After open white nationalist Jeremy Joseph Christian attempted to attack counter-protesters with a bat at a “March for Speech” rally in April 2017, the police confiscated his bat. Less than a month later, he hurled vehement racial slurs and hate speech at two Muslim teenage girls on a Portland train. Three men stepped in to defend the girls. Christian stabbed two of them to death. He walked into his arraignment shouting: “Free speech or die, Portland! You got no safe place. This is America. Get out if you don’t like free speech. You call it terrorism, I call it patriotism.” One week later, the Patriot Prayer group hosted the “Trump Free Speech Rally” on federally controlled property across the Portland City Hall. 

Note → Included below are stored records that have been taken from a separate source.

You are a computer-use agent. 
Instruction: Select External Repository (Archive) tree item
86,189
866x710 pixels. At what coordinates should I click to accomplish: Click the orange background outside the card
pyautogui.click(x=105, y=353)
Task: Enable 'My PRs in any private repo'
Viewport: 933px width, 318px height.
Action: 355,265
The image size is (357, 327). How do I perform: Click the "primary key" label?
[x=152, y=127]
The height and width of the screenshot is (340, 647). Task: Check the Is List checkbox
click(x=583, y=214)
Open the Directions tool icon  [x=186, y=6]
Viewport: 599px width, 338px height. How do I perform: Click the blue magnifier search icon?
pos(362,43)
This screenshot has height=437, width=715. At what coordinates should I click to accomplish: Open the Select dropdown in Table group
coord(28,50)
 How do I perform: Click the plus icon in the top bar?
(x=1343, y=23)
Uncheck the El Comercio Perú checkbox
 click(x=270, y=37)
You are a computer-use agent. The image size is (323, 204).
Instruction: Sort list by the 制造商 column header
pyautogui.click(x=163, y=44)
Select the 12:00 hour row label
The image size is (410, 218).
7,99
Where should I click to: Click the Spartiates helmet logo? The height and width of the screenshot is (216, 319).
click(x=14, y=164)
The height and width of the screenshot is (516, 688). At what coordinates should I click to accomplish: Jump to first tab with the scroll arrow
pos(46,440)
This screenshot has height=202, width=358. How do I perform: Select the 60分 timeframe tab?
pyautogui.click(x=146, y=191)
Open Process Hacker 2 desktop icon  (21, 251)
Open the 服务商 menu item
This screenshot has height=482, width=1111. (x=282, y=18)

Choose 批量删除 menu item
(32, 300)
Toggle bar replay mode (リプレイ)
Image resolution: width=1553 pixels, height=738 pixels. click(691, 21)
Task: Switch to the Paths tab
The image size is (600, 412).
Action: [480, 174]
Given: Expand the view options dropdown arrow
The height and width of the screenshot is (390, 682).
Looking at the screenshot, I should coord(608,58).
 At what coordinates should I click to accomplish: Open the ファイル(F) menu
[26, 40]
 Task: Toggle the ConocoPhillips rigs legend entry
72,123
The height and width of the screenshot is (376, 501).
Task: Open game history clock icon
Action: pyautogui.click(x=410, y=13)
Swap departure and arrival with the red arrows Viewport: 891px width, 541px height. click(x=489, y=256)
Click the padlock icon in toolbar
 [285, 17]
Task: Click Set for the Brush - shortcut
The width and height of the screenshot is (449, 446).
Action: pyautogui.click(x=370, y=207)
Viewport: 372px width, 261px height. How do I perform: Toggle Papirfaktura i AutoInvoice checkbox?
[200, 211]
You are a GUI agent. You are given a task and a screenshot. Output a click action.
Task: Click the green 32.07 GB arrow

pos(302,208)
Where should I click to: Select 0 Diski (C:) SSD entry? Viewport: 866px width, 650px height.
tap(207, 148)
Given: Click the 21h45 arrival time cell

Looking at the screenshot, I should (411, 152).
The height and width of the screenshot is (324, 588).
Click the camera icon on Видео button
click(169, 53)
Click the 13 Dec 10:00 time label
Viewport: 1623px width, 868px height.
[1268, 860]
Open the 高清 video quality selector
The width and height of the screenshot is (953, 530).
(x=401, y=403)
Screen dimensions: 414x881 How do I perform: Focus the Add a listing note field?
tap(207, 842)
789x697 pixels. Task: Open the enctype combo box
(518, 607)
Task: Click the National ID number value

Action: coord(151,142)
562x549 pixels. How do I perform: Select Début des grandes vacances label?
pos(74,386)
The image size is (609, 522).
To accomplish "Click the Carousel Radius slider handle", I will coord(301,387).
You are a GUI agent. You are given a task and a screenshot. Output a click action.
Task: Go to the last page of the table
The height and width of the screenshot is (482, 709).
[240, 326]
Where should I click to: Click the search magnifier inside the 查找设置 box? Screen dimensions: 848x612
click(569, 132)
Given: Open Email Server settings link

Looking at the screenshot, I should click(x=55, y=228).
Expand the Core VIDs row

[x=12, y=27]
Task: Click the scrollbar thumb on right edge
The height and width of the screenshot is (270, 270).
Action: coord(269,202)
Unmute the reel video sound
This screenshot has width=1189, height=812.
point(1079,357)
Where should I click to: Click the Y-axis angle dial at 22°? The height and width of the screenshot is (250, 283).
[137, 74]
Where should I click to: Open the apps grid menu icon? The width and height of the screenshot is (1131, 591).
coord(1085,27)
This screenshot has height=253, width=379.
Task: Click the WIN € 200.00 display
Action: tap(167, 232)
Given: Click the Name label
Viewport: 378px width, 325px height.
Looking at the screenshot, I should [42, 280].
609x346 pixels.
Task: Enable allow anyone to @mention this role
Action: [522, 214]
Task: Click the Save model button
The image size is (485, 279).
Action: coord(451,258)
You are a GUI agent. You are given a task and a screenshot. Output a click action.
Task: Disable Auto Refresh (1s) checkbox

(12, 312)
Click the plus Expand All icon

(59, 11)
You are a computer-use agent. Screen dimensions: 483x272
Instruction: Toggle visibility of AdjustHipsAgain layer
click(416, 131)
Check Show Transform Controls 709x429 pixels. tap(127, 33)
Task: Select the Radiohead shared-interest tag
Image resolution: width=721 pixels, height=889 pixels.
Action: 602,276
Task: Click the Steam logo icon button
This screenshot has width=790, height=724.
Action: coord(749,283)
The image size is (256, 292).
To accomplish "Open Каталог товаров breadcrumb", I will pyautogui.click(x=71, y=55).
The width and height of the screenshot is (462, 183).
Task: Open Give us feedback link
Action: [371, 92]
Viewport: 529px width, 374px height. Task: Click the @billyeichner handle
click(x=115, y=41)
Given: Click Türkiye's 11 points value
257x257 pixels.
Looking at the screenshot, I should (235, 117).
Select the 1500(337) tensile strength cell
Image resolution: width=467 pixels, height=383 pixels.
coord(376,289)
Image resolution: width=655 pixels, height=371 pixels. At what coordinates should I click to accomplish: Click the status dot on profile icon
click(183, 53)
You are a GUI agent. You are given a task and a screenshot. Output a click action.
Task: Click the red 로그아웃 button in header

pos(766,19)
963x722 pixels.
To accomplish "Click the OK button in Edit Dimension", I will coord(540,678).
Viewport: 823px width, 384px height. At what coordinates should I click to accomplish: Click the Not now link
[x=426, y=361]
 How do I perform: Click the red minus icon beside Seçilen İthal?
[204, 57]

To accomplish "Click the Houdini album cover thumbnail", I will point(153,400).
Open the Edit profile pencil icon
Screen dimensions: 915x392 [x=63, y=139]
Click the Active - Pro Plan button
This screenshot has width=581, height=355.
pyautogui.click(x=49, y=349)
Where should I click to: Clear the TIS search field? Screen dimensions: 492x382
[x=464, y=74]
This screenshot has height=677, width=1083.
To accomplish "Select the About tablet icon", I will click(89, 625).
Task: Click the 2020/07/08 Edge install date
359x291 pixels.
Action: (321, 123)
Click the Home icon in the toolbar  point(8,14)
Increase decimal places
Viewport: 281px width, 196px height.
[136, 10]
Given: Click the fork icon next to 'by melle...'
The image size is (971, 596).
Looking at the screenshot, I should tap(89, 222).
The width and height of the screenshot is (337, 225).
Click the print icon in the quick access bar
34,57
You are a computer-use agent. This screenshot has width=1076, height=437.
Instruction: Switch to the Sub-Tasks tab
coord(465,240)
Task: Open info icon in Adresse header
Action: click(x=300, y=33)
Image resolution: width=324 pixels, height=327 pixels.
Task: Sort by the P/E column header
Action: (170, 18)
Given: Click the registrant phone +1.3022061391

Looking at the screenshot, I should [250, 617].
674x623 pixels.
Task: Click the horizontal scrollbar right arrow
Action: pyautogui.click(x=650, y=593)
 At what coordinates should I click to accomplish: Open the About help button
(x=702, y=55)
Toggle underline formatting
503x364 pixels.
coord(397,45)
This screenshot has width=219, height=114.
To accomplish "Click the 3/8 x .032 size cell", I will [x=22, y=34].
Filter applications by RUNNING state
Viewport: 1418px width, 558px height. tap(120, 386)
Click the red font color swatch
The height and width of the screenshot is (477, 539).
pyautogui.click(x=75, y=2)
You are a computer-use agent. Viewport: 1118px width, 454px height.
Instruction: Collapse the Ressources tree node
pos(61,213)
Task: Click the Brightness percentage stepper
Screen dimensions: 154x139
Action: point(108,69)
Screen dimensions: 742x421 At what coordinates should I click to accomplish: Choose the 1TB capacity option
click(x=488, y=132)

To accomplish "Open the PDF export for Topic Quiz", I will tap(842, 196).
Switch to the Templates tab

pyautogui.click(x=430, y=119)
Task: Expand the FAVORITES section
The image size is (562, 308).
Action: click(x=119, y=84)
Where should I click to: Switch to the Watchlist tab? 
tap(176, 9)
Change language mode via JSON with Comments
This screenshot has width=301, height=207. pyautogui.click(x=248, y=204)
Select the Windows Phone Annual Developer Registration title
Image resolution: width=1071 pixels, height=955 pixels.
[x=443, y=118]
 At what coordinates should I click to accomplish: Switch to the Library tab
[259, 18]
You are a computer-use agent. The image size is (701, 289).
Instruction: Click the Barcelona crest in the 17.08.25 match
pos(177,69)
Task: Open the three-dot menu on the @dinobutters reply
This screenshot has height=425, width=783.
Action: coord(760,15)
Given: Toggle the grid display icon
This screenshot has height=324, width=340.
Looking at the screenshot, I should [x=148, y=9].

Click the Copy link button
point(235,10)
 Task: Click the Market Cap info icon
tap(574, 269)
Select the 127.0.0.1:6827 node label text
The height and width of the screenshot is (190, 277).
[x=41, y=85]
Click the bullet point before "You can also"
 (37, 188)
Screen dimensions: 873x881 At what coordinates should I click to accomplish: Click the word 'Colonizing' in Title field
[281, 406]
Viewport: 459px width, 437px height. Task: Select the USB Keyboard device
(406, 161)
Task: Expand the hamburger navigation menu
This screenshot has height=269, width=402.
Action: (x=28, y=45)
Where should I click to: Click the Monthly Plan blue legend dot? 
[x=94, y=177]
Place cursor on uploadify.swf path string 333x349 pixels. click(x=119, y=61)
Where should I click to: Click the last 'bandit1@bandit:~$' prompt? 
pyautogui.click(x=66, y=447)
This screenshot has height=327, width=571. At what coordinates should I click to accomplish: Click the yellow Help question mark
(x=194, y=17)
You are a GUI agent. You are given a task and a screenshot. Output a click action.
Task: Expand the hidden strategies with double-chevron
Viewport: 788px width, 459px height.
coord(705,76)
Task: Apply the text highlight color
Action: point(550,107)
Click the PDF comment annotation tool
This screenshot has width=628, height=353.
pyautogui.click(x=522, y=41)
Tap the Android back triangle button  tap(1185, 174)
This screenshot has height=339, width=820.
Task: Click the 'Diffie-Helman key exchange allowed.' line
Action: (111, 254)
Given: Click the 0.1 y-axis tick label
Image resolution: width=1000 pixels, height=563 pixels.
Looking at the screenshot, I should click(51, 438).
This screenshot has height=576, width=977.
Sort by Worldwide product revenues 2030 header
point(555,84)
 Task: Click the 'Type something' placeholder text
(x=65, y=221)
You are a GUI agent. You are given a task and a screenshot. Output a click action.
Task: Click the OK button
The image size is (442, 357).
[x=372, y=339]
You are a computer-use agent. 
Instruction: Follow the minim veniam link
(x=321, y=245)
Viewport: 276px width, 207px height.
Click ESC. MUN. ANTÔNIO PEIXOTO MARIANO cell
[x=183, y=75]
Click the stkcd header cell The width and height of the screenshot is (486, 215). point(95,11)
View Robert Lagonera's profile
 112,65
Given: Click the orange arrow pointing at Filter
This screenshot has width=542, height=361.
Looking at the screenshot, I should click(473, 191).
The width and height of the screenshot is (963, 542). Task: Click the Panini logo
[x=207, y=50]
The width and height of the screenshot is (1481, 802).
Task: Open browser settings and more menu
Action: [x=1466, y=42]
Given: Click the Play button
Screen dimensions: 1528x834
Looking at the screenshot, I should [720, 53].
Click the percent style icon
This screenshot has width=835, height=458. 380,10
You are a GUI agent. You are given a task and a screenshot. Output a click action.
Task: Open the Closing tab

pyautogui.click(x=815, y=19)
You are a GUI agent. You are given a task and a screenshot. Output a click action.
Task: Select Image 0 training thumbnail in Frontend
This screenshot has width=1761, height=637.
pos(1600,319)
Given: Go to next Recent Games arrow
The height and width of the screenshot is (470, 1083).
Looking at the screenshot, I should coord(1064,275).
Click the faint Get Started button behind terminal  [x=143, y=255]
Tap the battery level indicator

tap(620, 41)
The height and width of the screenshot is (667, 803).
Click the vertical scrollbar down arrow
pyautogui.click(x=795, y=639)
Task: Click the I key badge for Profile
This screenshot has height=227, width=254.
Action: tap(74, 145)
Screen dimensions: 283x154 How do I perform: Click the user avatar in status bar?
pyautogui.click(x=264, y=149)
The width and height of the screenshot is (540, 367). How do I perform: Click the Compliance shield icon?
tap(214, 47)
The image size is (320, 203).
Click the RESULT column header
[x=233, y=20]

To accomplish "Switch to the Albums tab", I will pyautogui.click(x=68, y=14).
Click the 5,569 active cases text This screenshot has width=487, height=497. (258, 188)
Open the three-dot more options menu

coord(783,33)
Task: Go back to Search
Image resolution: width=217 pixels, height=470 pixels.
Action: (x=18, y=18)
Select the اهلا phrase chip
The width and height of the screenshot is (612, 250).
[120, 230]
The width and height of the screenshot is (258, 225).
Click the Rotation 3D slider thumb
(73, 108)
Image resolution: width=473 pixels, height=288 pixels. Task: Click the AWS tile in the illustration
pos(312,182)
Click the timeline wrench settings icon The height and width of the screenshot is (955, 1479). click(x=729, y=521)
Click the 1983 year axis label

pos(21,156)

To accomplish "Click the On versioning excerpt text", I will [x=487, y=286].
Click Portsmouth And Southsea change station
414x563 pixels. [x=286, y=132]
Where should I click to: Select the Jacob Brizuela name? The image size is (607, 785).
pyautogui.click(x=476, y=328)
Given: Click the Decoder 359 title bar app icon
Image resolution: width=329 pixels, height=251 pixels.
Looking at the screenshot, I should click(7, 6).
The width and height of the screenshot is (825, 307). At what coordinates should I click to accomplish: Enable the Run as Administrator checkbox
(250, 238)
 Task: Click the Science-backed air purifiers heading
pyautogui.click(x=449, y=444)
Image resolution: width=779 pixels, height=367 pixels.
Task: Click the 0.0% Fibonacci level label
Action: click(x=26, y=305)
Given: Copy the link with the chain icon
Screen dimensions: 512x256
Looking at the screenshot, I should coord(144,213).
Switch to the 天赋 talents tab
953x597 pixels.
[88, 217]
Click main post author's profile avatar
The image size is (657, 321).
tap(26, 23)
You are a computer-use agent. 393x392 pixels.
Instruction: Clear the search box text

The State’s contextualization of action as it pertains to speech typically shifts at their convenience. Christian’s expression of white nationalism wasn’t deemed a threat to State security until he committed double murder. Is that what it takes to connect white supremacy and violence? Are we to pause our concern until there’s open fire or a body beneath one of the vehicles driving into Black Lives Matter protests? 

The truck driver who drove into a protest on the I-35W bridge was released without charges. Political context was stripped from the story to his advantage. Protesters, demonstrators and activists aren’t granted that same prerogative. The spate of vehicles driving into Black Lives Matter protests this summer resembles the car attack at the Unite the Right Rally that killed counter-protester Heather Heyer. Media coverage has waned on the phenomenon in proportion to the government’s inaction. 

We’ve seen the video thumbnails. We know the same militant violence that’s professedly targeted at ‘violent protesters’ is exerted against the Black community, with or without ‘provocative conduct.’ However cautious or refined a protest for racial justice may be is irrelevant to State powers that have a deep history — and present — of benefitting from the incarceration of Black people. 

In my last column, I discussed the fundamental disparities in people’s right to speech in the United States. For this reason, the conjecture that a protest deserves respect while a “riot” does not is a dangerous myth. Opposing police brutality and authoritarianism in and of itself requires acting outside the barriers of what the government deems acceptable. 

Distinguishing between “riot” and “protest” shreds the political conditions from acts of insurrection. It is not an arbitrary uprising. No amount of property damage compares to a single human life. If rioting can’t be considered a legitimate form of protest, what is the alternative method to extinguishing an increasingly fascistic government?